FASB Accounting Standards Update (ASU) 2018-08, Clarifying the Scope and the Accounting Guidance for Contributions Received and Contributions Made, went into effect for all recipient organizations with annual periods beginning after December 15, 2018.  While this update is primarily to not-for-profit entities, it applies to any entity that receives or makes contributions of cash or other assets, including promises to give (within a certain scope).  

Why an Update is Needed

The primary purpose of ASU 2018-08 is to clarify and improve the understanding of the accounting guidance for contributions received and contributions made.
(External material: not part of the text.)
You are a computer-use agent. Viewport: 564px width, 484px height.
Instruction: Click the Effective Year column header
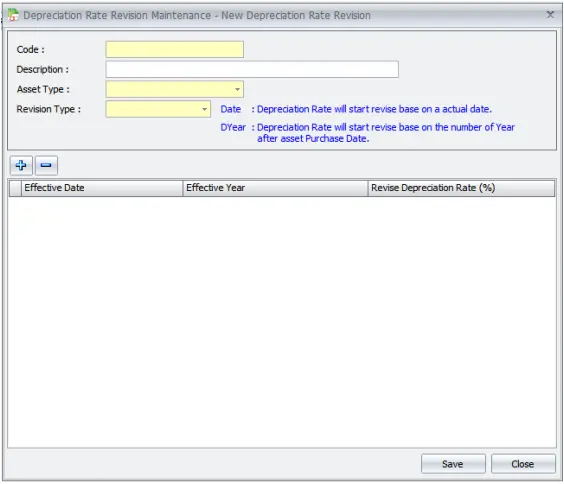coord(276,188)
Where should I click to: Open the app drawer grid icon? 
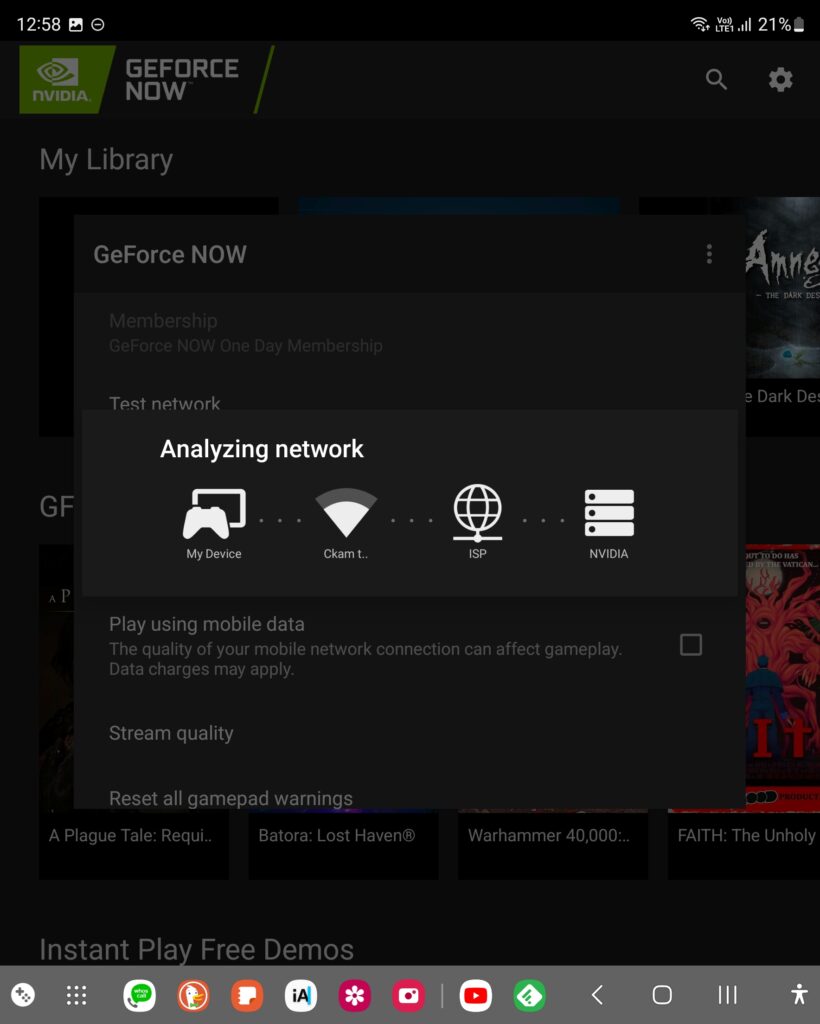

This update helps an entity to determine whether a transaction should be accounted for as a contribution (which is a nonreciprocal transaction) or an exchange (a reciprocal transaction).

What is the difference between a contribution and an exchange?  

A contribution transaction is recognized as revenue immediately in the period the pledge or cash contribution is received.  There are no additional steps to complete, such as determining if there is a customer, whether an obligation has to be met prior to recognition, and if the revenue has to be recognized at a different point in time or over several points in time.  The guidance for recording contributions is found in Accounting Standards Codification (ASC) 958.  However, if a transaction is not a contribution then it is considered an exchange transaction and covered in ASC 606 which is a more complex accounting standard for recording revenue transactions.  

Understanding an Exchange

An exchange transaction is one in which there is a reciprocal exchange of value between an entity and a resource provider.  A simple exchange transaction is similar to a purchase conducted at a store register with an exchange of funds for an item.  Some exchange transactions are straightforward and easy to understand; however, there are some exchange transactions that are quite complicated.  Transactions between a not-for-profit and a governmental entity can be more complex.   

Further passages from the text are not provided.